Credit score piggybacking
Credit Score piggybacking refers to the practice of artificially raising a credit score by becoming an authorized user on an account with another person. For the practice to help the score of the one who piggybacks the account on which the consumer is added must be an older account with an excellent payment history and a low debt to available credit ratio. This will accomplish 3 things for the piggybacker:
- It increases his “average age of accounts” which is 15 percent of his FICO score.
- It makes his debt to available credit ratio improve which is 30 percent of his FICO score
- It gives him an excellent payment history on that account which is 35 percent of his FICO score.
Credit Score Piggybacking sounds too good to be true
There are some things you need to know before you go ahead and try credit score piggybacking. The credit scoring industry has developed an algorithm which they say helps them screen out phony piggybacking with unrelated people. There was a court case that ruled against them on this to some degree because that distinction smacked of discrimination. Certainly it is totally legitimate to add your spouse to your account. The spouse with the stronger credit score has always been able to help the spouse with the weaker score that way.
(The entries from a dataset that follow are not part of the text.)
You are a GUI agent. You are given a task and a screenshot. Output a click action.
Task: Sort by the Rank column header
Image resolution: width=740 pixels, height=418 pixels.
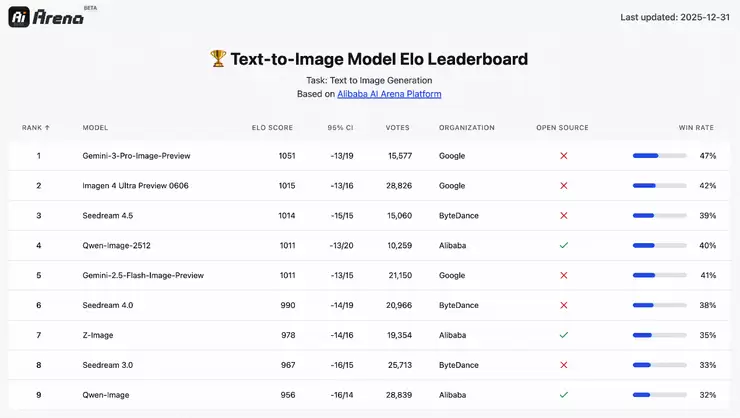36,128
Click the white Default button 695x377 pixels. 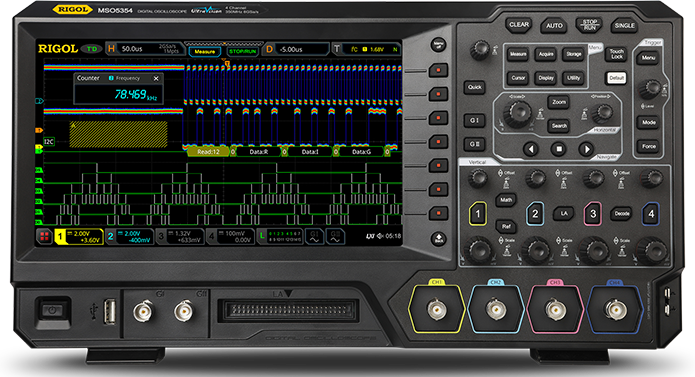617,78
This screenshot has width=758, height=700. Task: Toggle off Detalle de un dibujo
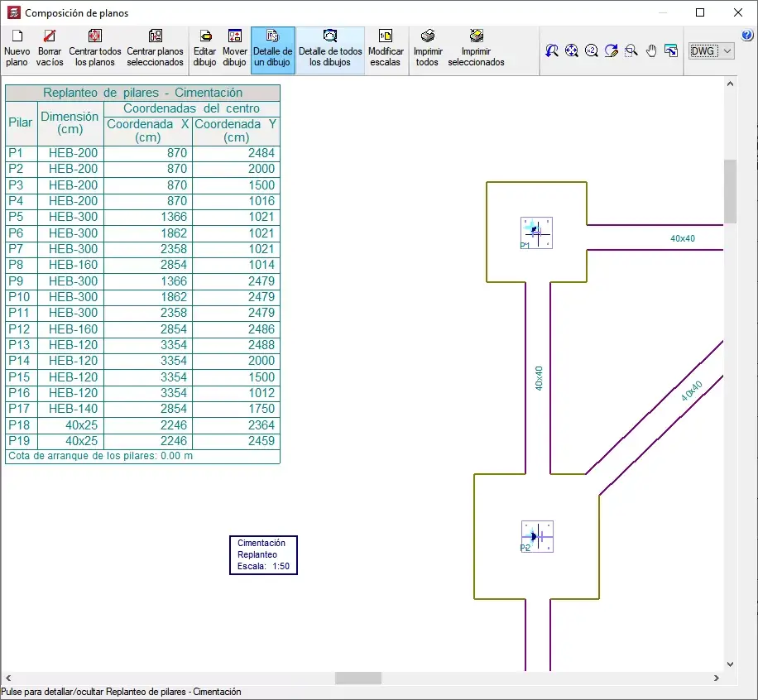[x=272, y=50]
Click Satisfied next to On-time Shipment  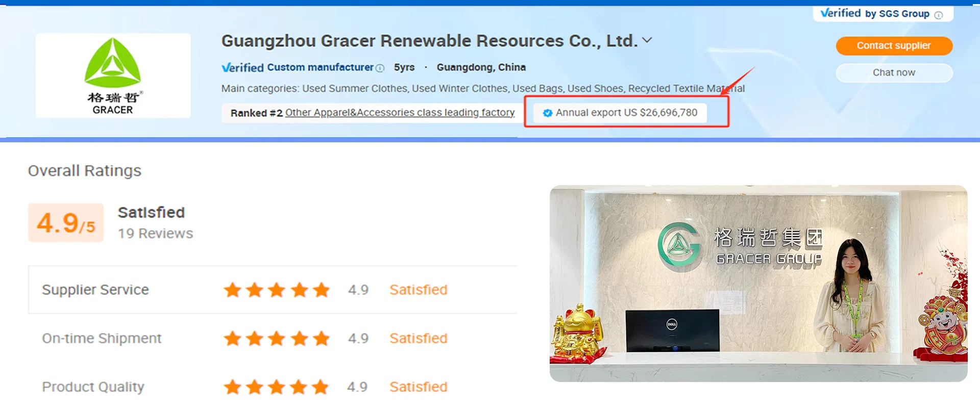tap(419, 338)
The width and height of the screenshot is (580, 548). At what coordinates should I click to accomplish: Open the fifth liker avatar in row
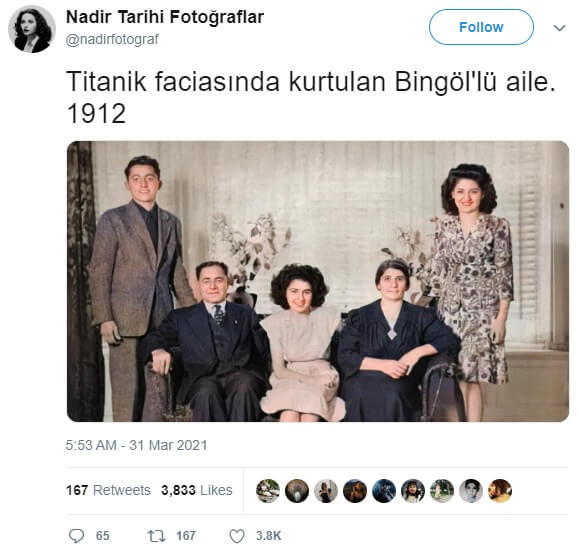click(384, 491)
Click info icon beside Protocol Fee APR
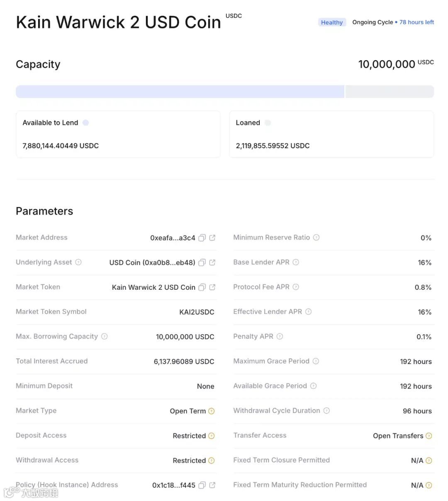 pos(296,287)
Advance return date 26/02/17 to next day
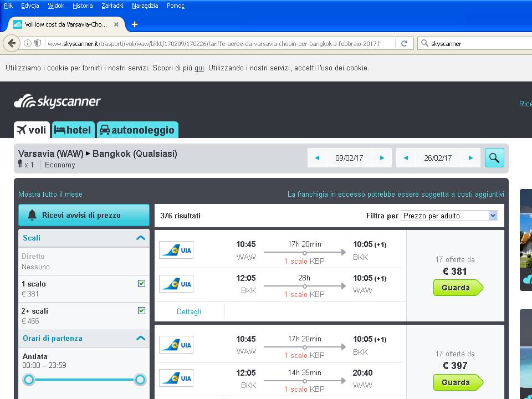The width and height of the screenshot is (532, 399). (470, 158)
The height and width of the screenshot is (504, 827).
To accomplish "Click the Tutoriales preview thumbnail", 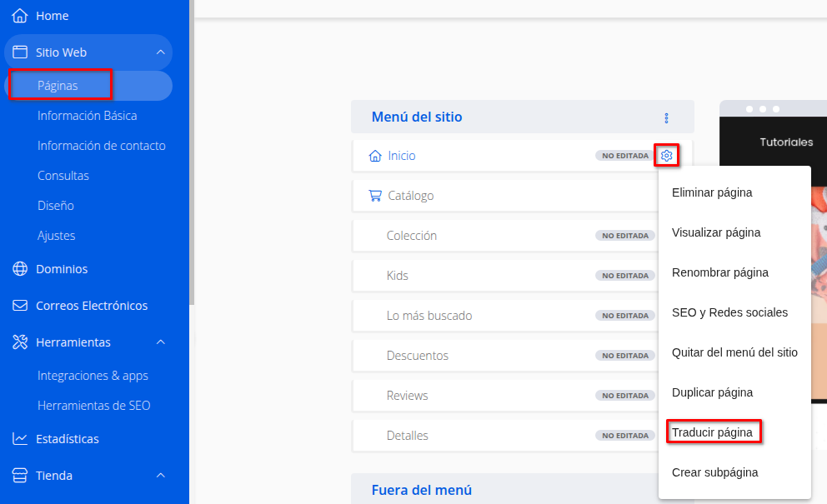I will [x=773, y=250].
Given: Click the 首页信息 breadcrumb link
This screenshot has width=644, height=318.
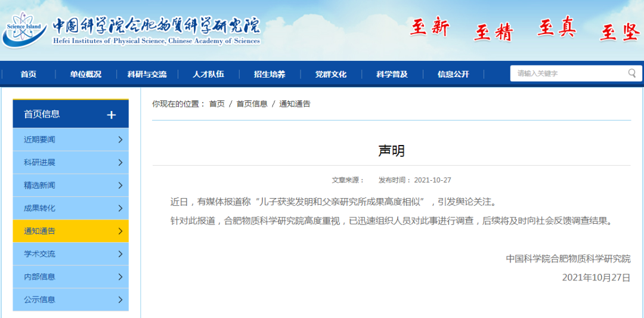Looking at the screenshot, I should pos(252,104).
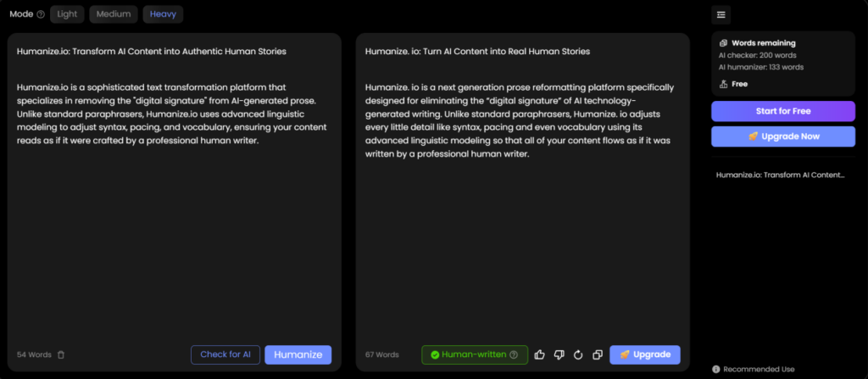868x379 pixels.
Task: Collapse the sidebar using the panel toggle icon
Action: (721, 14)
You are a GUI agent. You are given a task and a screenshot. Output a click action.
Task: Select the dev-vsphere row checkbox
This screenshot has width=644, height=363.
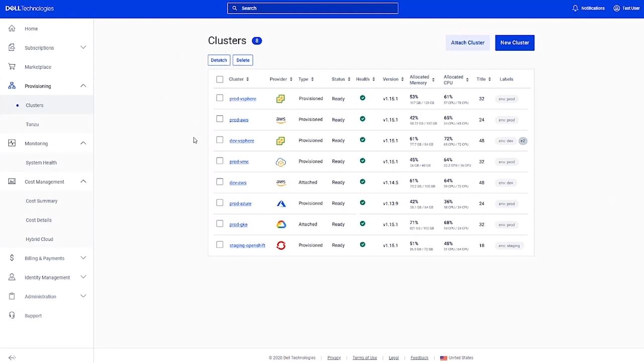(x=220, y=140)
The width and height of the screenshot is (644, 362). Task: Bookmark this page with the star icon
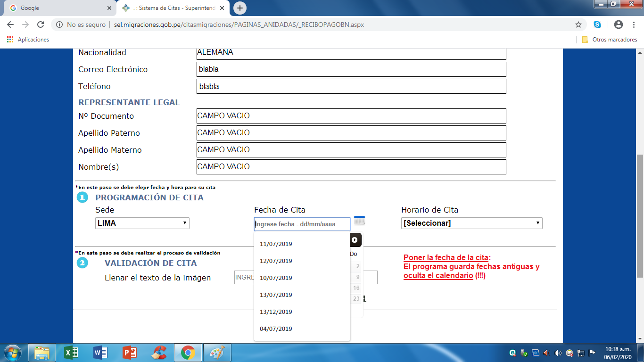578,25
Here is where the discrimination comes in. Relationships take many forms in modern society. Devoted same sex couples or couples who choose to live separate and apart can’t be discriminated against. Best friends have a right to help each other in this perfectly legitimate way. Who is to decide where it begins or ends?
FICO’s Formula on Credit Score Piggybacking remains a “secret sauce.”
Like any other business FICO has its trade secrets. Most of what goes into credit scoring has been figured out by their own public announcements, reverse engineering of results under various scenarios or interviews with former FICO employees. There still remains in FICO’s mind a need to keep some secrets in order to prevent people from gaming the credit scoring system. It’s my belief based on numerous interviews and examples of real life situations that FICO is not very effective in controlling credit score piggybacking. They tried but the court got in the way fearing wide spread discrimination. Times have changed. Domestic partners can get their own credit cards without their own income now. Many experts think FICO takes into account whether the people use the same address but I’ve seen no proof of that.
Just because you may get away with it doesn’t mean you should do it
Many pitfalls potentially await those who try to use this arrangement to help a family member or friend. The one offering the helping hand must decide whether or not to let the other person actually have the credit card. There may be good reasons why they are in credit trouble. The helper frequently finds their own score taking a hit when unauthorized use skyrockets the balance hurting their debt to available credit ratio and probably leaving them stuck with the bill. Don’t let the one who is credit score piggybacking have the actual card if you decide to do this favor for a friend.
It can be hard to say no to someone close but…
One thing that makes it hard to say no is that there is no down side to the one doing the favor if he never actually lets the person have real access to his account. It still comes uncomfortably close to fraud when you think about it. That person is going to get credit they don’t really deserve.